# Mathematical framework for modelling the relationship between price and sales of a product

In my job as a data scientist, I am required to model the relationship between the price of a product and the sales or number of unit sold. I am trying to build a simplistic model, the assumptions of which are given below. I am not sure if all the assumptions will hold true simultaneously, or if there is a missing assumption or if some assumptions are wrong. Can any expert have a look and comment/give suggestions?

Assumptions:

Different customers have different income so the product priced at $$P$$ may be affordable to some and not affordable to others. But from a practical business point of view, we cannot build a model of each individual. So we assume that average income of the customers remains fairly constant in the short term and so we assume that we are trying to model the behavior of a single customer whose income is constant and equal the average income of all the customers.

1. All other conditions external conditions such as macro economics, competitive products, government policies and business rules remain constant
2. The product has demand, it is mature and stable and so at present the no. of units of the product sold depends only on its price.
3. As the price changes, the probability that th customer will purchase the product changes. Let $$a_1$$ be the probability that the customer purchases the product at price $$P_1$$ and $$a_2$$ be the probability that the customer curchases the product at price $$a_2$$. Then $$a_2$$ depends only on the initial price, initial probability and the new price i.e. $$a_2 = f(a_1,P_1,P_2)$$ where $$f$$ is some probability function whose behavior we are trying to find out assuming that such a function exists in the first place.
4. If price remains constant, then the purchase probability remains unchanged i.e. $$f(a_1,P_1,P_1) = a_1.$$
5. Hypothetically, if the product is critical for survival (e.g. purchasing your daily oxygen in a Mars colony) the customer will buy it no matter what the price is i.e. $$f(1,P_1,x) = 1$$ for all $$x$$.
6. If the product is not critical for survival then it will be out of demand at infinite price i.e. $$Lim_{x \to \infty} f(a_1,P_1,x) = 0.$$
7. If the product is important and very cheap then everybody will but it i.e. $$Lim_{x \to 0} f(a_1,P_1x) = 1$$.
8. As price increases, sales decreases i.e. if $$P_1 < P_2 < P_ 3$$ then $$0 \le f(a_1,P_1,P_3) < f(a_1,P_1,P_2) \le 1.$$
9. Since $$f$$ is a probability density function, its value must be between 0 and 1 i.e. $$0 \le f(a,x,y) \le 1$$ for all $$x$$ and $$y$$.
10. Mathematically, since $$f$$ is a probability density function, and price cannot be negative the total area under the probability density curve must be 1 i.e. $$\int_{-\infty}^{\infty} f(a_1,P_1, x) dx = \int_{0}^{\infty} f(a_1,P_1,x) dx = 1.$$

Now there will be infinitely many functions $$f$$ satisfying all the above conditions.

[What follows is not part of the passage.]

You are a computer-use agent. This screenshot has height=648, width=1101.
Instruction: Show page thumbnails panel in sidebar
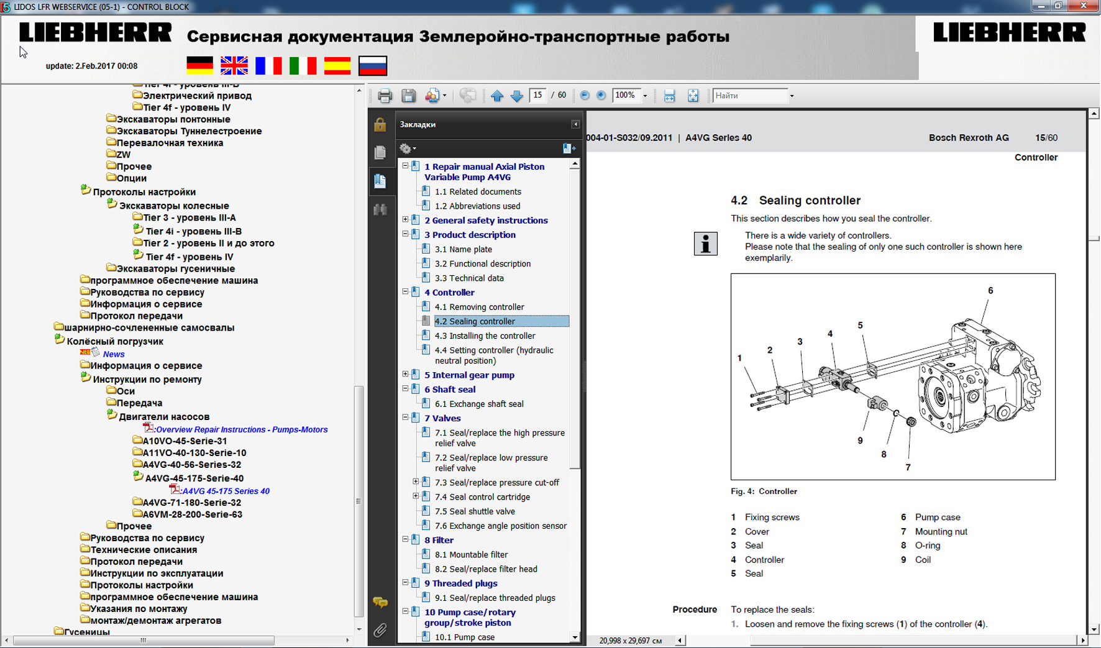point(380,152)
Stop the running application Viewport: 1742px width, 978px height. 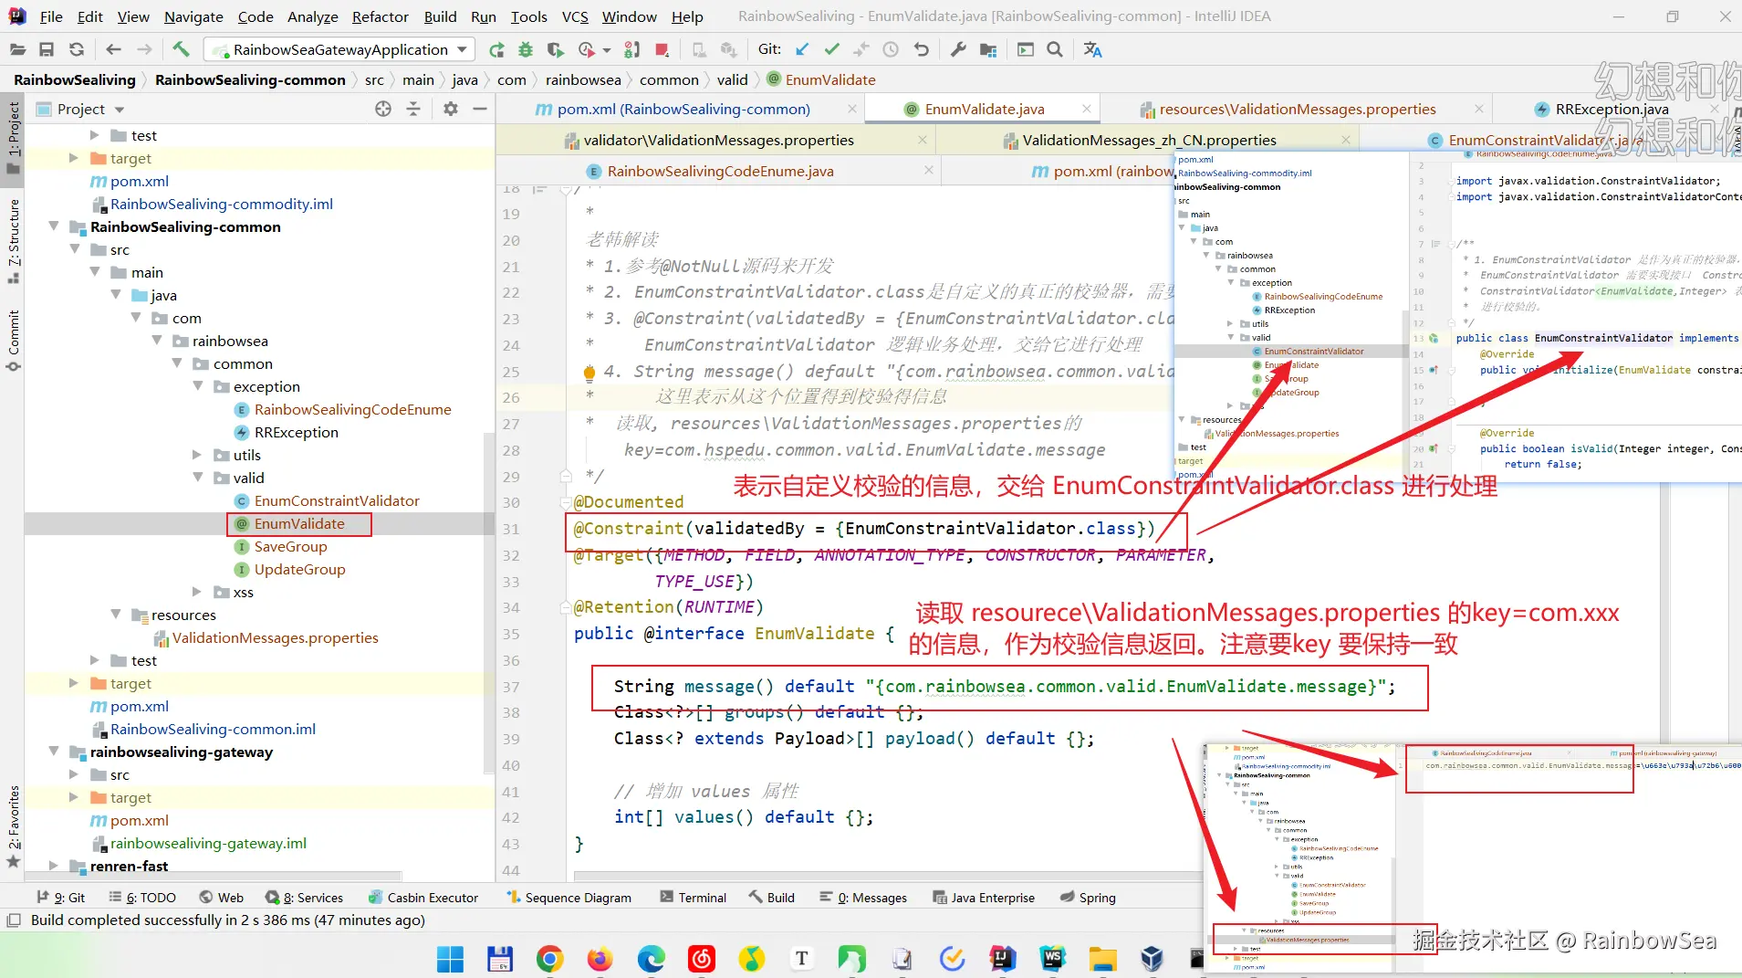(662, 49)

For example

$$a_1^{P_2/P_1}, \frac{a_1\log(1+P_2/P_1)}{\log 2}$$

We eleminate the ones that do not fit the observed data. But even then we can still be left with multiple functions that satisfies all the assumptions of the framework as well as fits the data within an acceptable error range as defined by the business.

Question 1: What other criteria/conditions/assumptions can we use to choose one mathematical model over another?

One way is to use Occam's Razor and go with the simplest model defined as the one which uses the least number of parameters in which case $$f(a_1,P_1,P_2) = a_1^{P_2/P_1}$$

Question 2: Lets ignore my entire framework. What are the other models in economics that can be used to estimate the purchase probability given $$a_1, P_1$$ and $$P_2$$.

Question 3: Which assumption is simple impossible and should be removed? What additional assumptions are required if any?

• What makes you think f is a PDF? It looks to be just a function that happens to return a probability. So #10 makes no sense to me. Dec 28 '19 at 17:15

The main problem of your framework is that you talk about sales but model only demand. Assuming that the supplier is not a monopolist you should take competing suppliers into account, when estimating sales. To do that any real world examples will have to define the extent of the market. Having said that your framework is a pretty good job as a first try!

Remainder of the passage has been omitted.